Однако факт посещения отцом трупной свалки стал достоянием органов НКВД. На следующий день после этого в кабинет Черноглаза, в котором находился Али Горчханов, начальник областного НКВД со страшной фамилией Погиб (за точность фамилии не ручаюсь) докладывал первому секретарю обкома партии об этом случае. Черноглаз особо не среагировал на информацию главного чекиста. Но тот не собирался уходить без индульгенции на арест моего отца. «Как прикажете поступить»? — спросил Погиб. «Арестовать и расстрелять», — отрезал командным голосом Черноглаз.
И как знать, может, так оно и случилось бы, если бы не Али Горчханов. Под каким-то предлогом он сумел покинуть кабинет Черноглаза.
Сделал он это с намерением предупредить отца об опасности. При выходе из здания обкома партии Али столкнулся с моим отцом, уже поднимавшимся по лестнице. «Не медля ни минуты, ты должен покинуть Ингушетию. Дано указание арестовать тебя и расстрелять», — успел сказать Горчханов.
Отец тут же развернулся и ушел. К семье — к жене и двум дочерям — заезжать было крайне рискованно. Через знакомого сумел передать моей матери, чтобы не беспокоилась, сообщил, что при возможности семью заберет туда, куда забросит его судьба. Место, чтобы скрыться от преследования, долго выбирать не пришлось. В предреволюционные и в послереволюционные годы он работал на железной дороге в Азербайджане. Отправился в город Ганджу, известный в советские времена как Кировабад. Спустя какое-то время перевез мою мать с двумя девочками на руках. Местом моего рождения как раз и был этот город. Время было тревожное, а для отца еще и опасное. В любой момент могли нагрянуть чекисты и забрать «врага народа». Опасность заключалась еще в том, что «на след вышли» некоторые родственники отца.

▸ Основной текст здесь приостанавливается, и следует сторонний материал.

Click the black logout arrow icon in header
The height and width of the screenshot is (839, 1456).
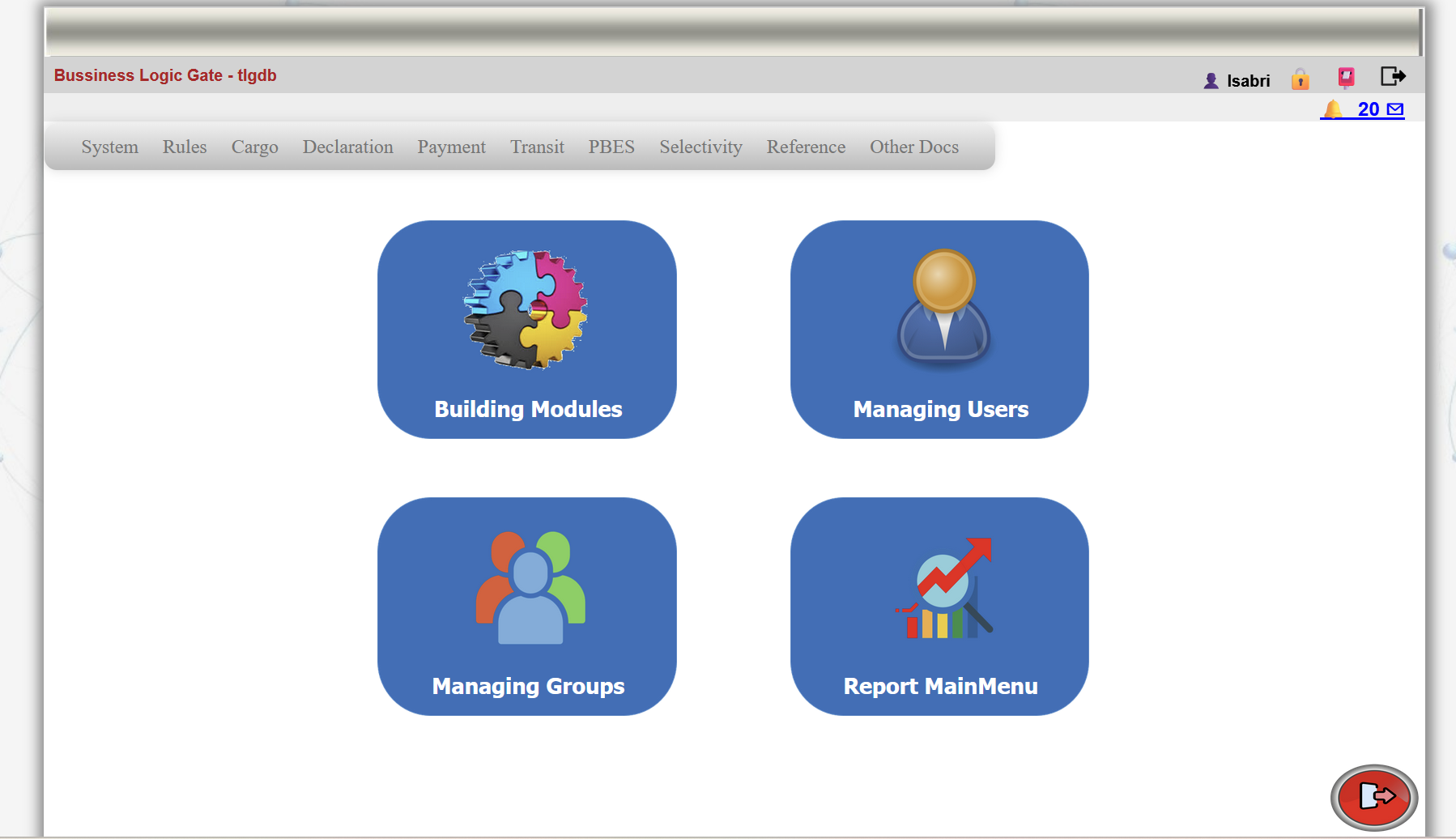click(x=1393, y=77)
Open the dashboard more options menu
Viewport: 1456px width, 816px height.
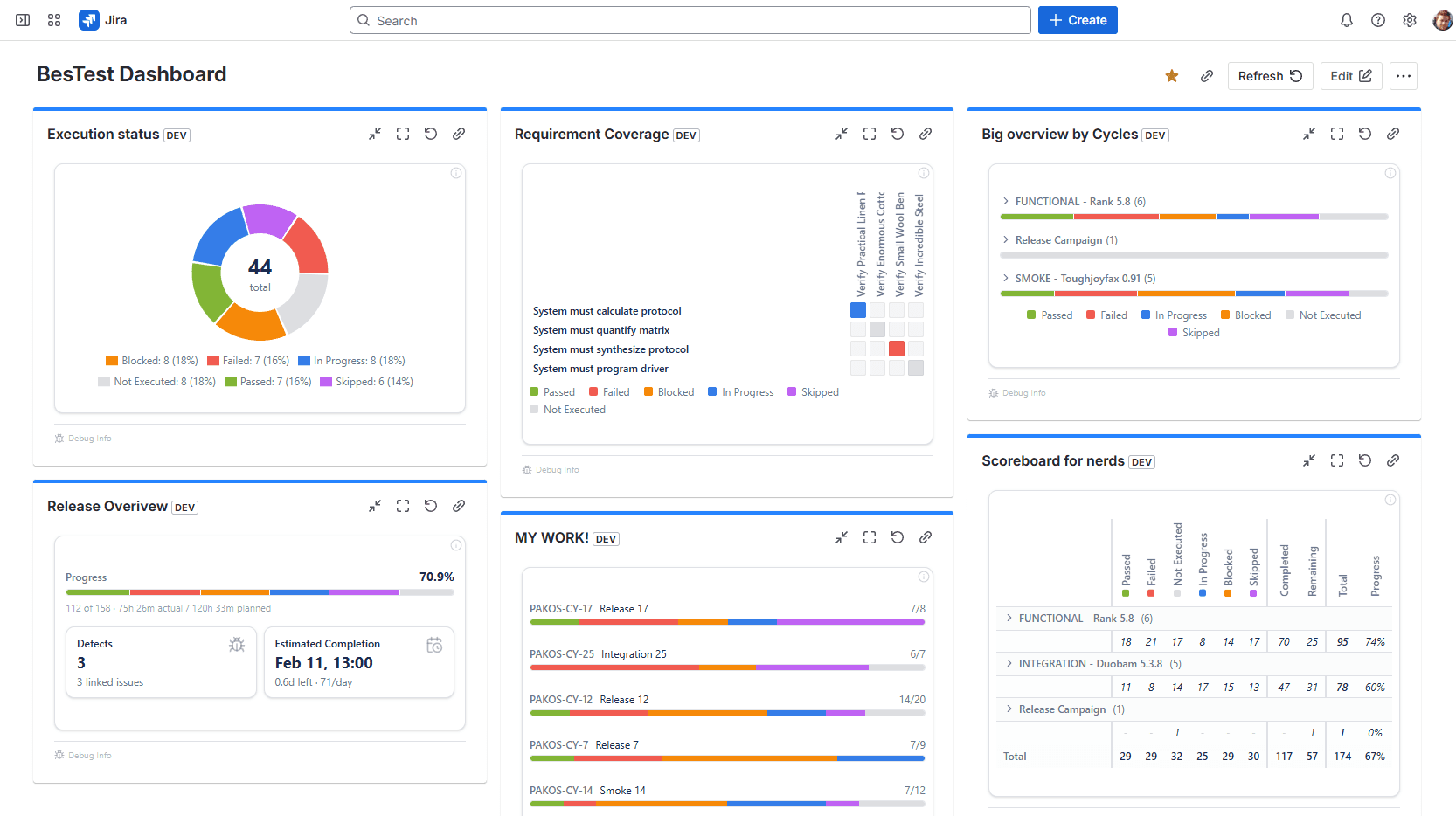tap(1404, 75)
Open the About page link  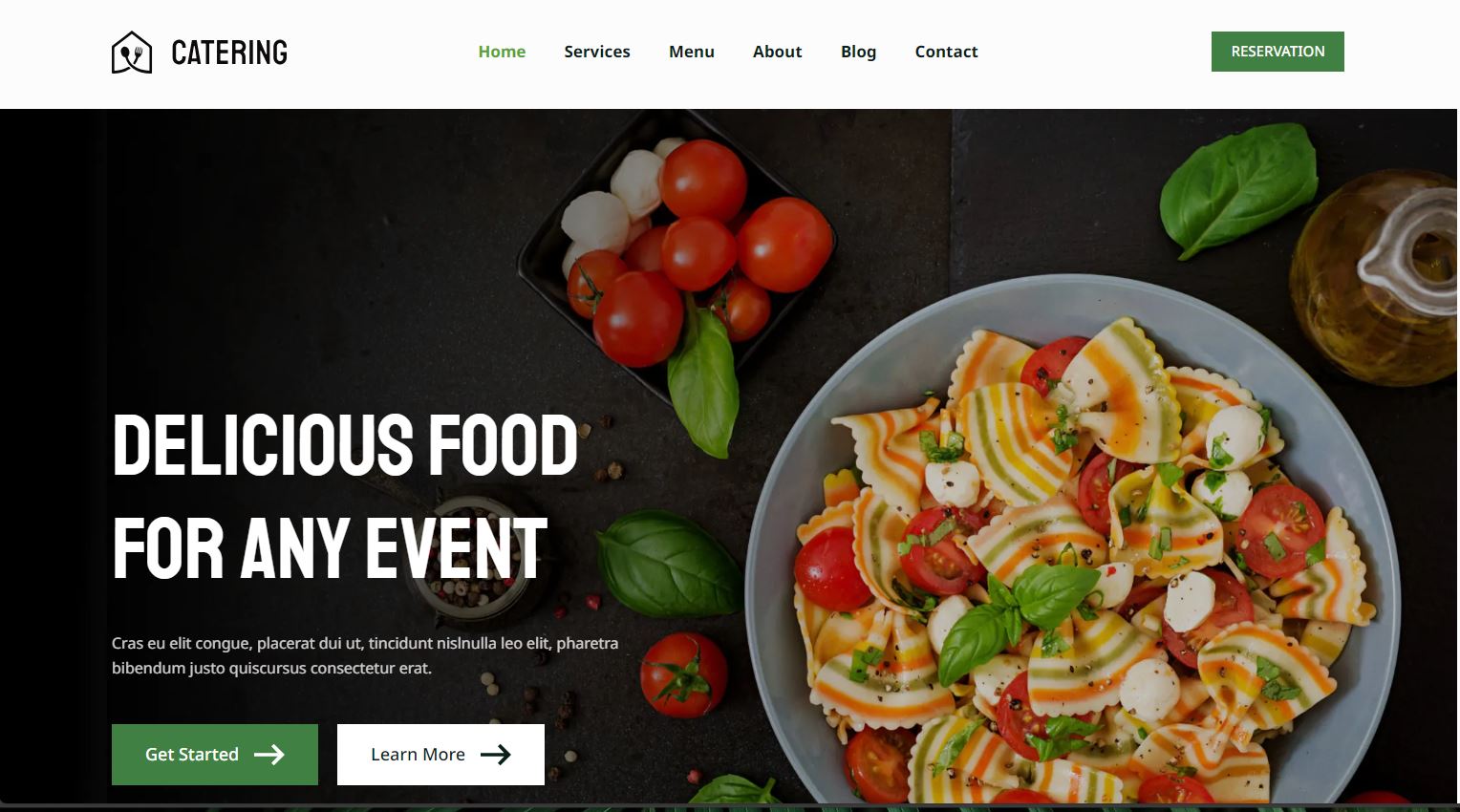click(777, 52)
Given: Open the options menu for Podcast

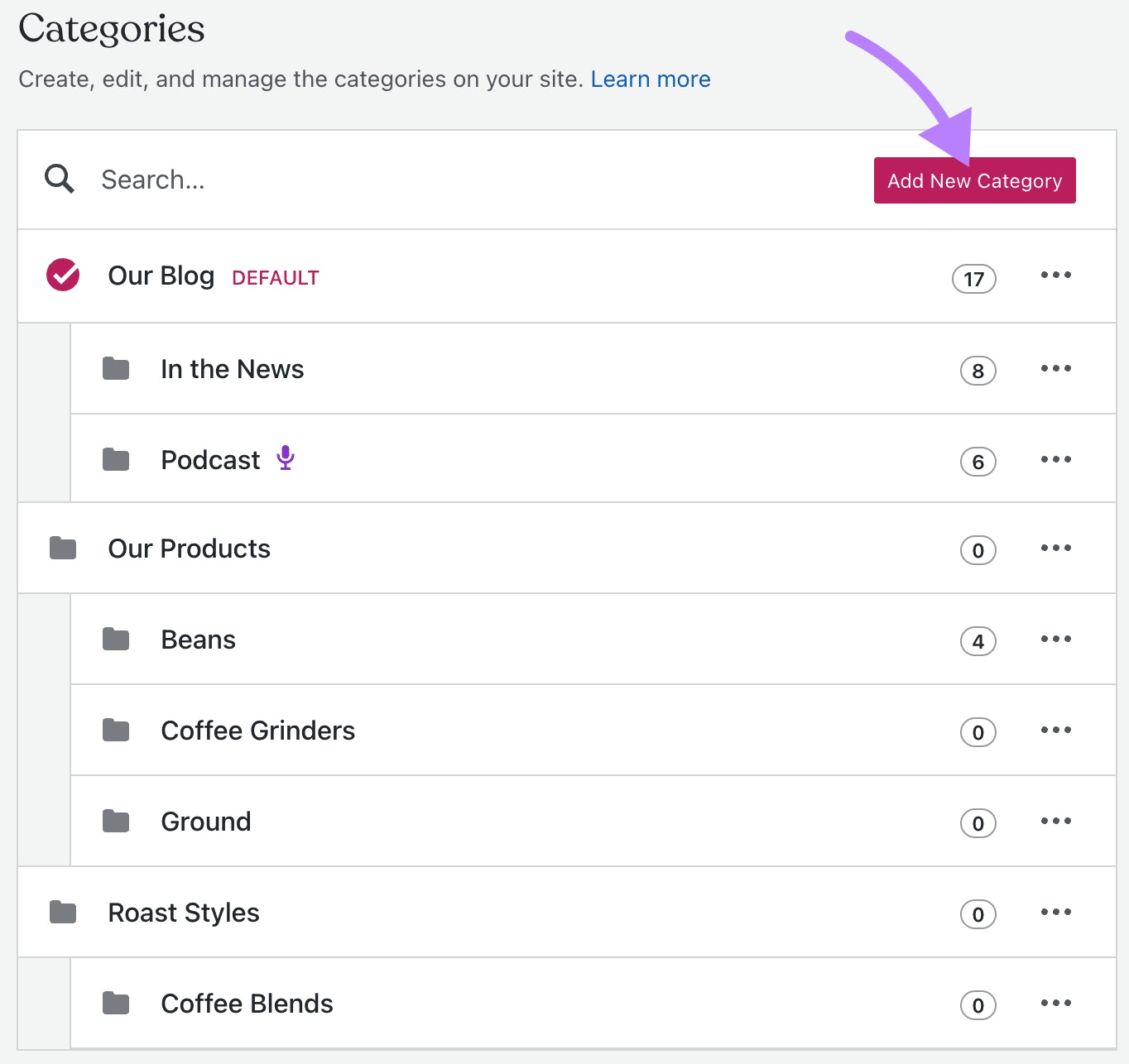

А раз так, то при определенной проработке операции беглец мог попасть в сети энкэвэдэшников. Отец принимает решение покинуть Азербайджан. И в глубокой тайне перебирается в Туркмению. Здесь до 1938 года наша семья и скрывалась от неминуемой расправы над отцом. Когда бури репрессий относительно стихли, отец «осмелился» вернуться на Родину. Вот так жестоко обошлась с ним судьба, вернее, репрессивная машина, во всю мощь работавшая в годы сталинской тирании. Будучи мужественным человеком, отец был задавлен этой машиной, но не сломлен. Он был до наивности верен партии. Но эта партия вынудила его многие годы жить в условиях постоянного ожидания наказания. Его бегство не было трусостью. Это был своего рода протест против произвола, протест, на который не каждый бы решился.